Il piccolo Earl sta guidando lungo la costa del Golfo / Seduto su un cuscino così può vedere la strada / Accanto a lui c’è un pacco di dodici birre / Tre pizze surgelate e due accendini come souvenir

Comincia il disco e Vlautin ti porta subito nel pieno dell’azione, in un gioco di richiami discreti e impliciti: due fratelli in fuga con il bottino di una rapina balorda dalle conseguenze indesiderate.

Il fratello del piccolo Earl sta sanguinando sul sedile posteriore / Hanno fatto venti miglia e non riesce a smettere di piangere / Passando le case su palafitte di Holly Beach / L’aria condizionata non funziona e Earl non sopporta la calura della costa del Golfo

Il mondo di Vlautin è quello della nuova emarginazione sociale nordamericana, extra-urbana, bianca, che vive sempre al limite della sussistenza, della legge, dell’alcolismo. Un mondo oggigiorno oggetto di insistente retorica, nel discorso sia artistico che politico, negli USA in Europa.

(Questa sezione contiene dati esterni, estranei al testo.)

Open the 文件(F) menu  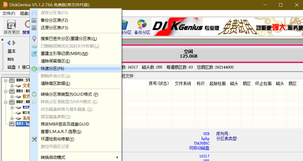coord(9,13)
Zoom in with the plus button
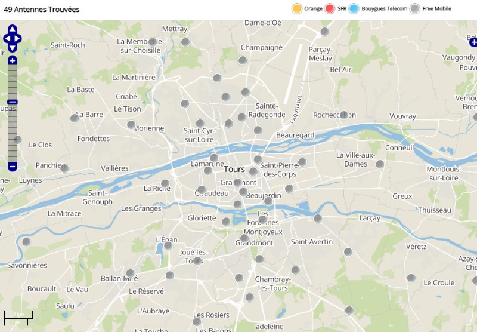The image size is (477, 332). (x=13, y=60)
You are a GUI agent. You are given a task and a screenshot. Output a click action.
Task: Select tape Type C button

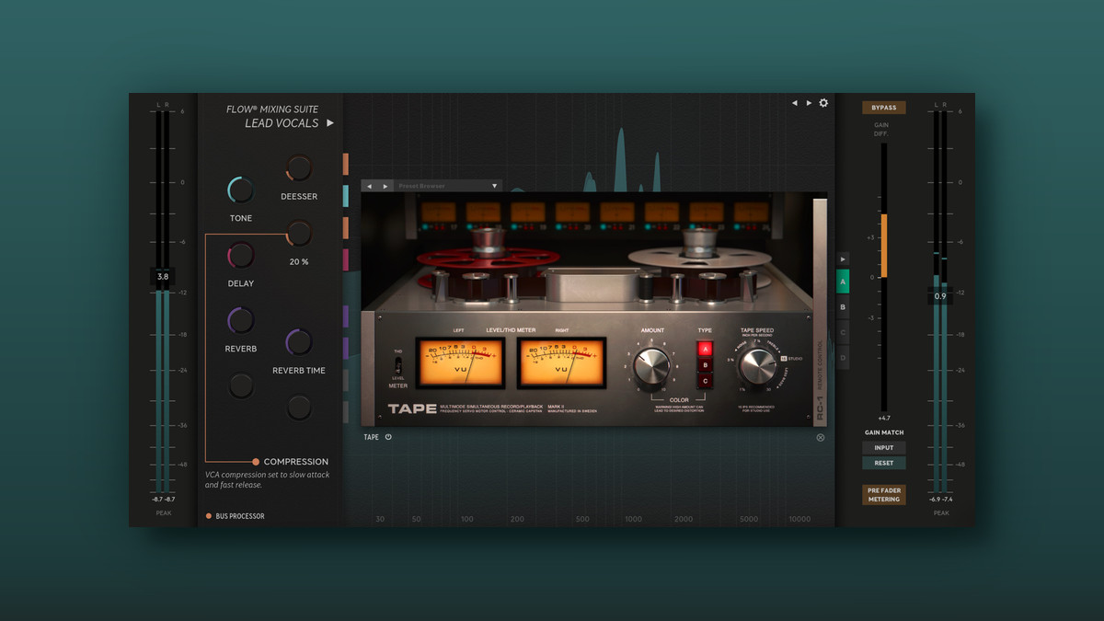pos(705,381)

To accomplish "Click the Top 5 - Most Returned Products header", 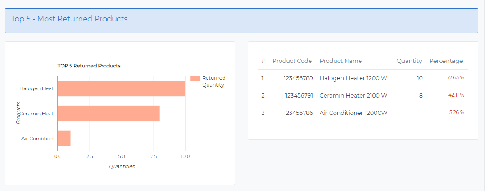I will pos(69,19).
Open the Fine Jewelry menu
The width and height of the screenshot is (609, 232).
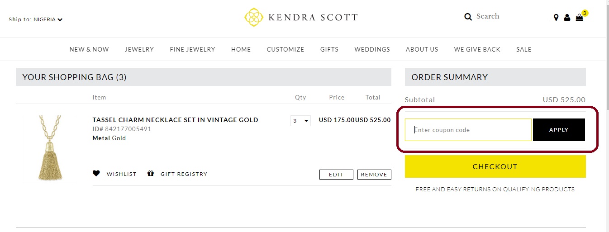click(192, 49)
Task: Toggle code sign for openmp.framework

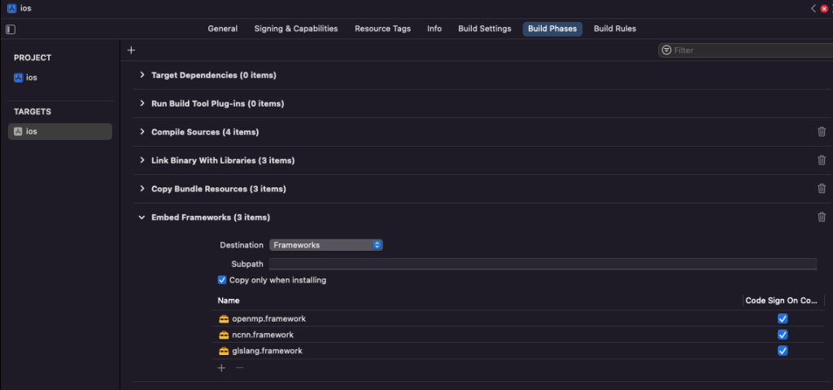Action: (782, 318)
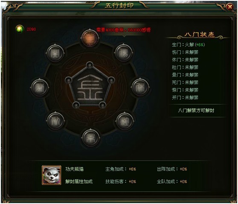Click the 开门:未解禁 status entry

[185, 98]
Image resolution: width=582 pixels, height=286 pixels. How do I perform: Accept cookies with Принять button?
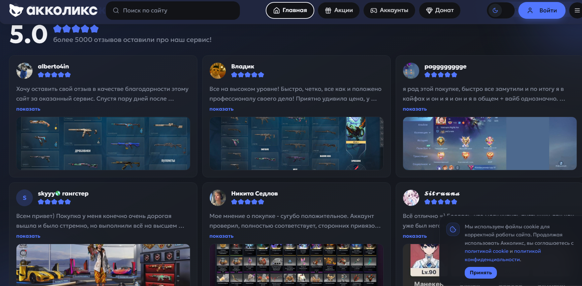pos(480,273)
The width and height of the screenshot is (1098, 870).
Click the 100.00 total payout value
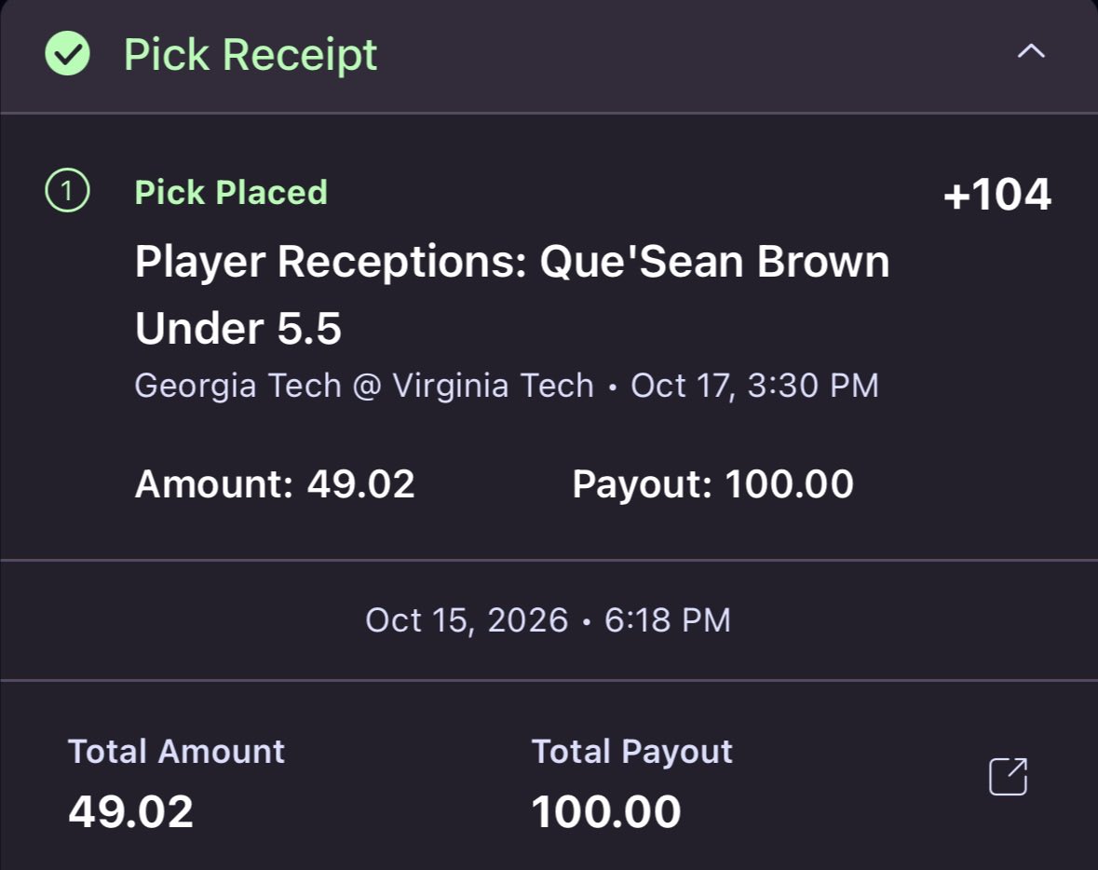605,812
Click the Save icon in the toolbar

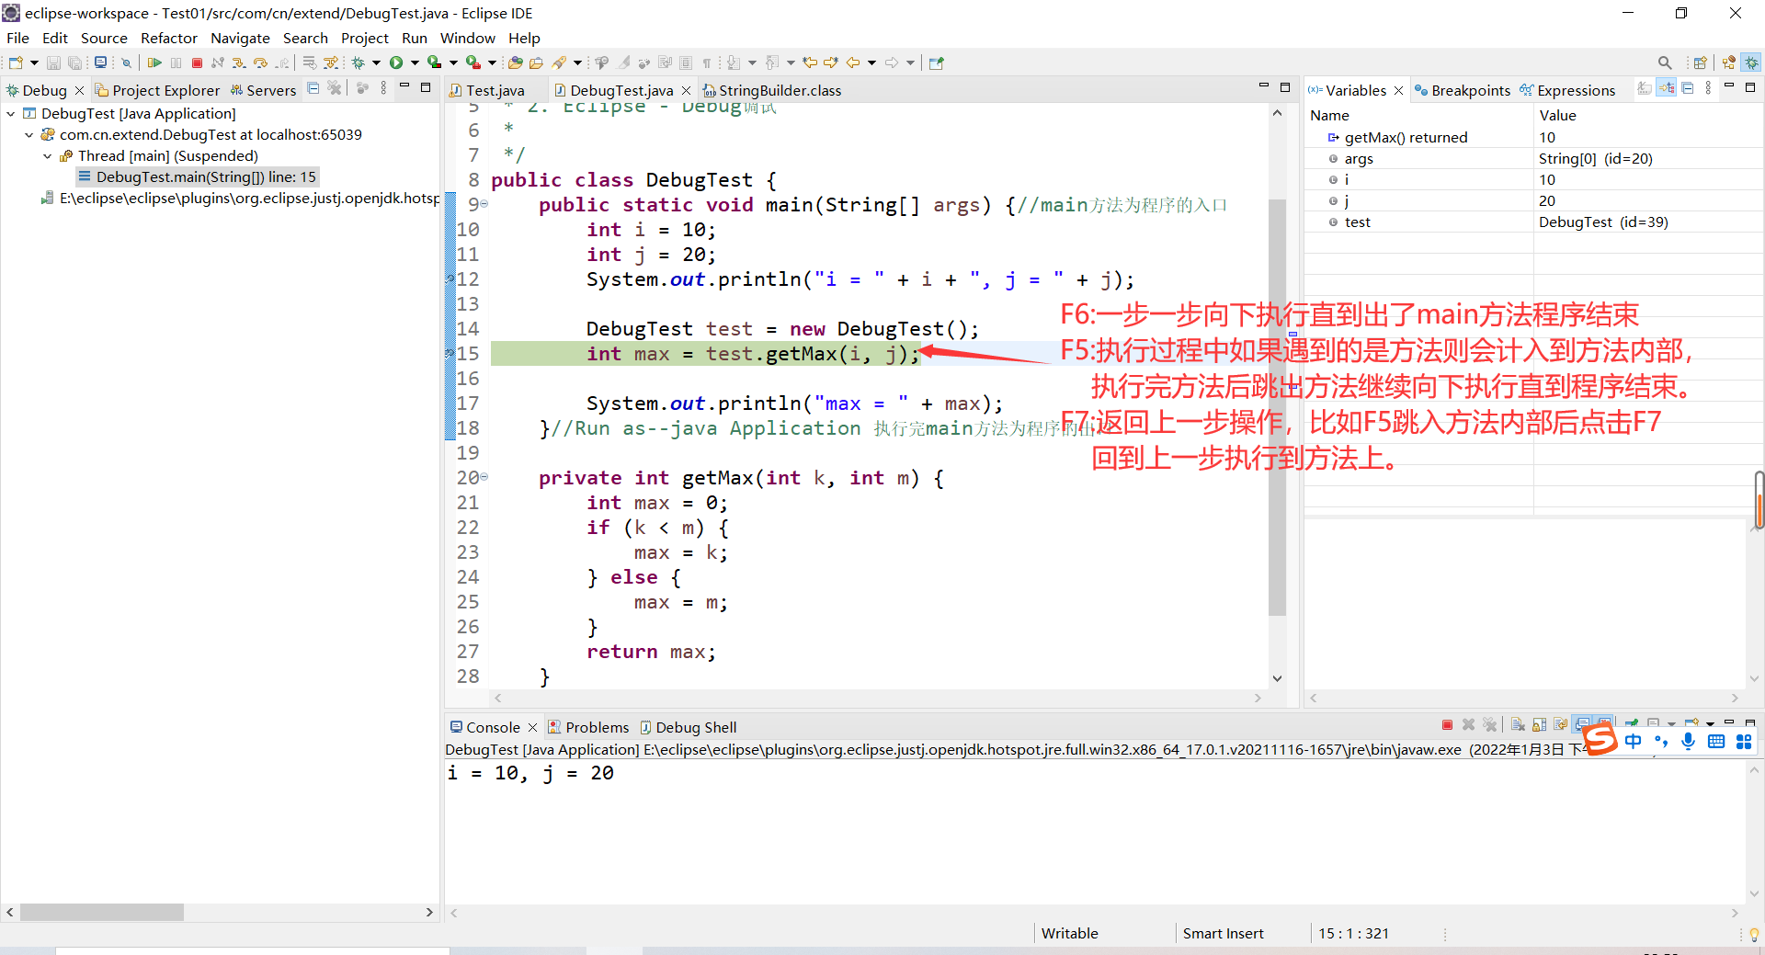(52, 62)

Lo zio del piccolo Earl si arrabbierà da matti / Ma lavorerà fuori città fino alla fine di giugno / Non dovrebbero usare la sua macchina / O fare qualsiasi cosa che faccia sapere alla gente che se n’è andato

Ma con Vlautin non c’è nessuna retorica: solo una fotografia spietata di un’America sficata che si arrabatta come può, con quel che trova. Personaggi vivi, tragici, reali, che si possono incontrare ad ogni angolo, senza notarli neppure nella loro banalità e verso il quale lo scrittore ci trasmette la sua empatia.

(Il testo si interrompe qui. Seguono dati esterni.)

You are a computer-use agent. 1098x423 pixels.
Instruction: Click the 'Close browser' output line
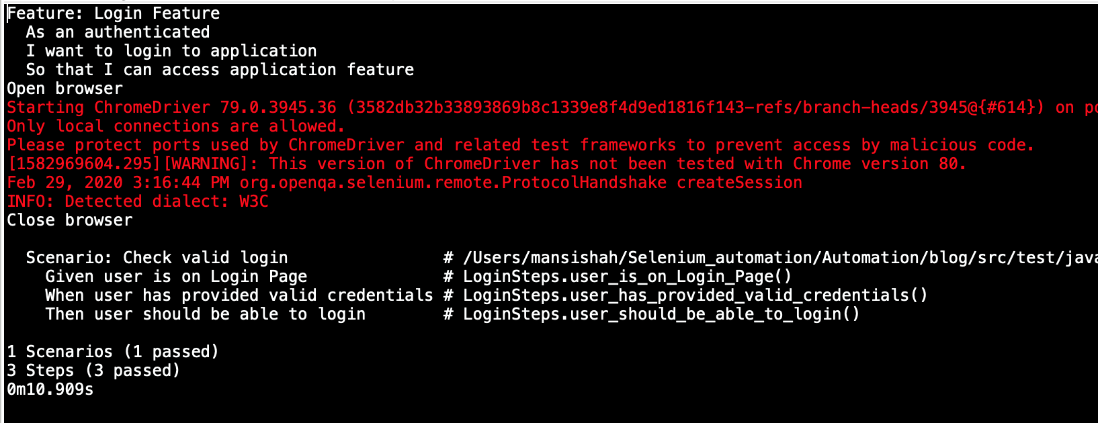pos(70,220)
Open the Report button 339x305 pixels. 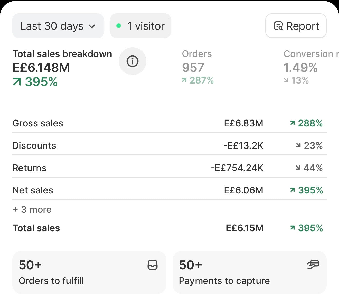coord(296,26)
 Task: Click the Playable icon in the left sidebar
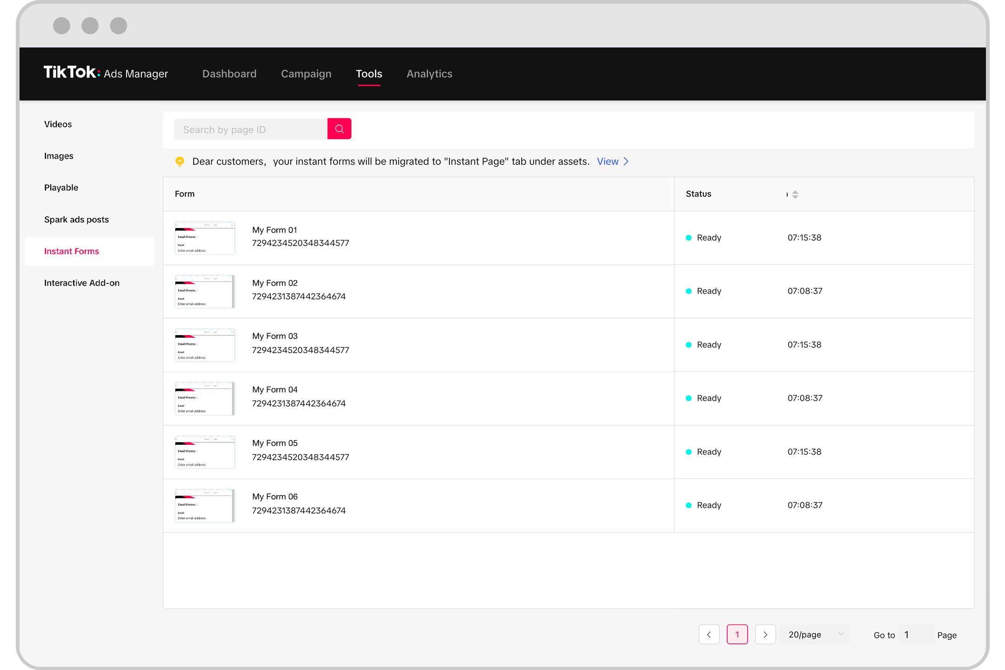[61, 188]

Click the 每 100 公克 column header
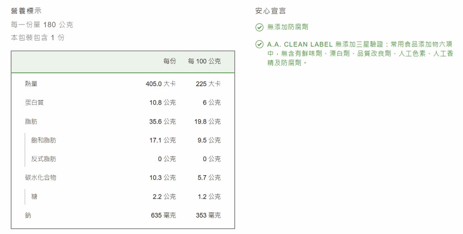[x=204, y=61]
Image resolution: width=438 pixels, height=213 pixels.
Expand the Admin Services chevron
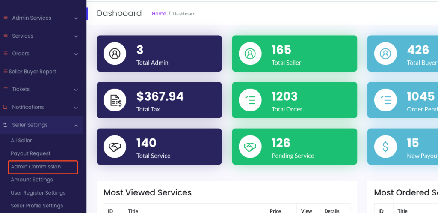tap(76, 18)
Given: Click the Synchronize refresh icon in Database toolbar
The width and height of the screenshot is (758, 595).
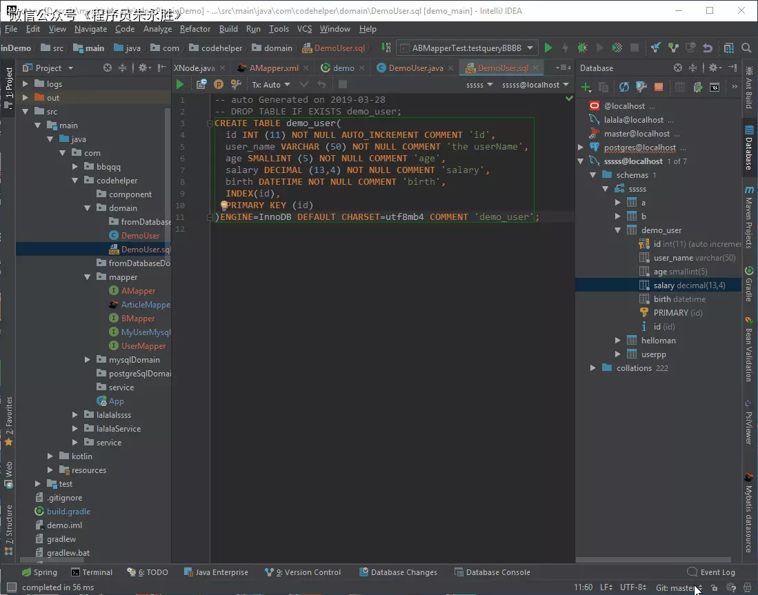Looking at the screenshot, I should pyautogui.click(x=624, y=87).
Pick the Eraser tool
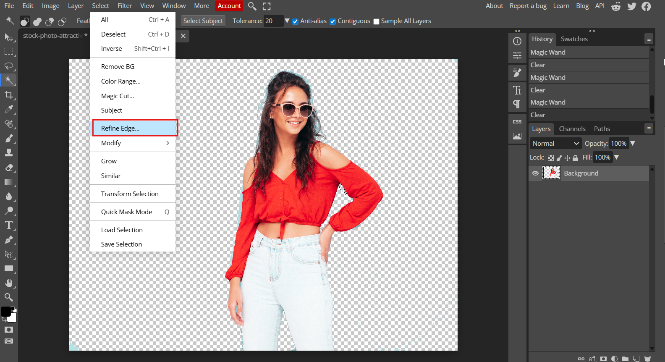This screenshot has height=362, width=665. click(8, 168)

Il piccolo Earl non sa cosa fare / Sta cercando un ospedale anche se suo fratello non vuole / Sta iniziando a farsi prendere dal panico, è troppo spaventato per fermarsi / Non ha mai guidato di notte e continua a perdersi

E qui finisce la canzone, non importa come finirà la vicenda: non è che un’altra delle giornate tragiche di Earl e suo fratello i quali, comunque sia, non sfuggiranno al loro destino marginale. Litlle Earl è la prima delle 11 tracce che formano il terzo disco dei The Delines. La prova più matura del gruppo guidato da Vlautin e graziato dalla voce di una Amy Boone sempre più convincente ed espressiva: mai sopra le righe, contenuta ma, anche lei, empatica nel calarci nelle storie di Vlautin. La band completa il tutto con arrangiamenti caldi e semplici, mai invadenti o troppo pieni, ma di forte senso melodico.

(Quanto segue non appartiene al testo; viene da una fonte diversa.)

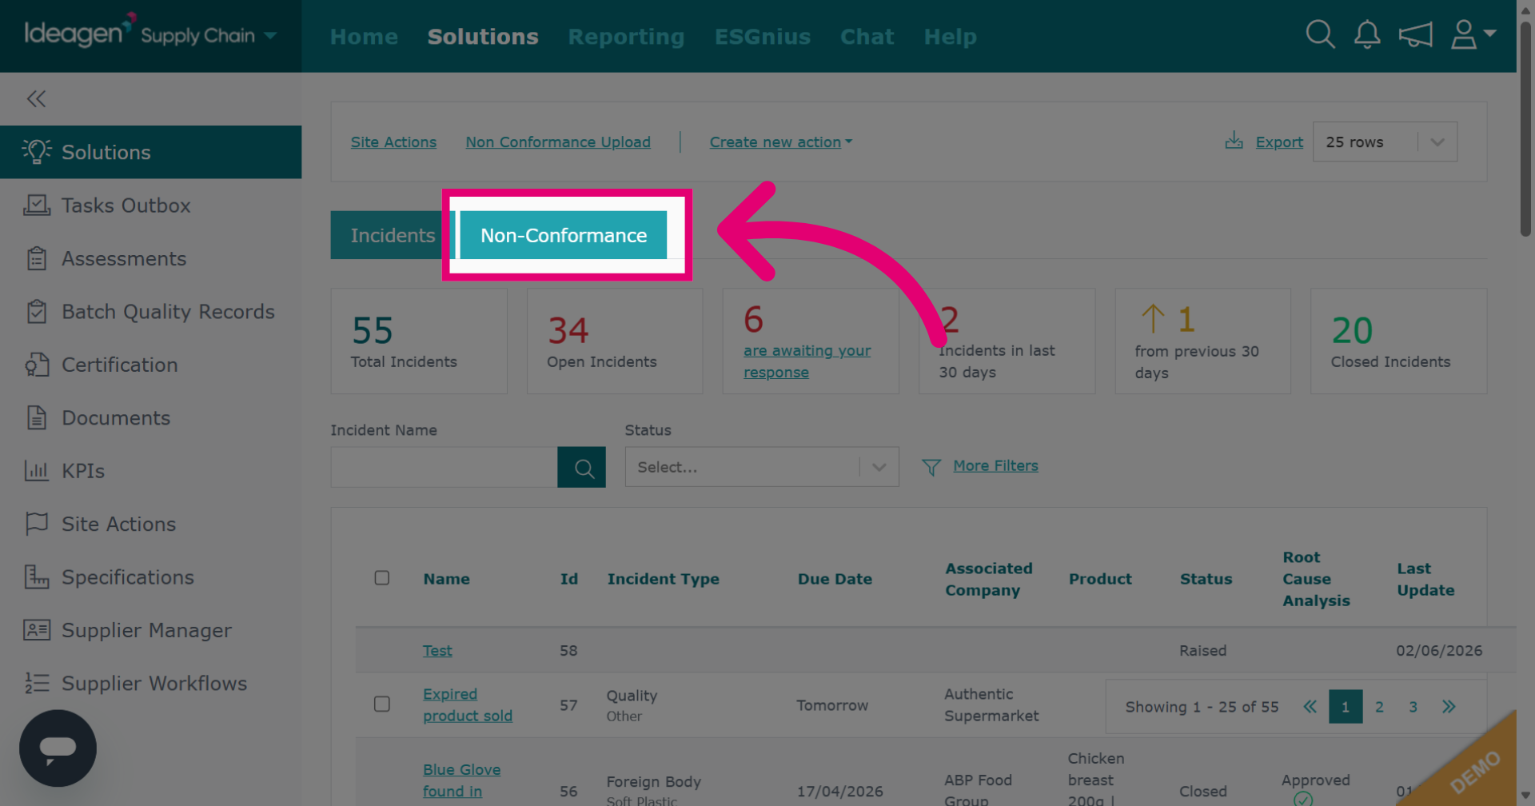The image size is (1535, 806).
Task: Click the announcements megaphone icon
Action: point(1415,34)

Queste storie “di frontiera” (come si diceva una volta), sono completate da  ballad romantiche come Hold me Slow e Saved at Sea che chiude l’album con un tocco, finalmente, di ottimismo: “Lui mi fa sentire come se la mia vita non fosse stata sprecata / Come se la mia vita non stesse semplicemente scivolando via / Lo sento davvero.” Dimostrando che la scrittura di Vlautin è priva di autocompiacimento. Ci sono poi due brevi strumentali Lynett’s Lament e The Gulf Drift Lament, scritti dal tastierista/fiatista Cory Gray, che integrano perfettamente l’atmosfera evocativa dell’album, come fosse una colonna sonora.

Per questa recensione basterebbe riportare tutti i testi del disco per celebrarne la grandezza e forza evocativa immense rese alla perfezione dalla musica e dai musicisti. Se, musicalmente, la formula è solidamente “Americana” di commistione tra Country, Blues e Jazz, la peculiarità dei Delines risiede nella forza dei testi di Vlautin. La loro arte integra musica e testi con rara maestria: si tratta di una band che per essere apprezzata al meglio richiede qualche conoscenza della lingua inglese, anche perché i testi non si trovano sempre sul web e questo è un crimine artistico a cui servirebbe rimedio. Ma, se si fa lo sforzo, la ricompensa è grande e si viene trasportati lungo “la corrente del mare” (the sea drift) in un mondo che esiste, non solo in America, fatto di piccole disperazioni quotidiane e sempre uguali.

Silenziose tragedie umane che solo i grandi artisti come questi sanno portare alla luce, come fosse un film da Oscar o un romanzo capolavoro, per niente epico, ma molto reale.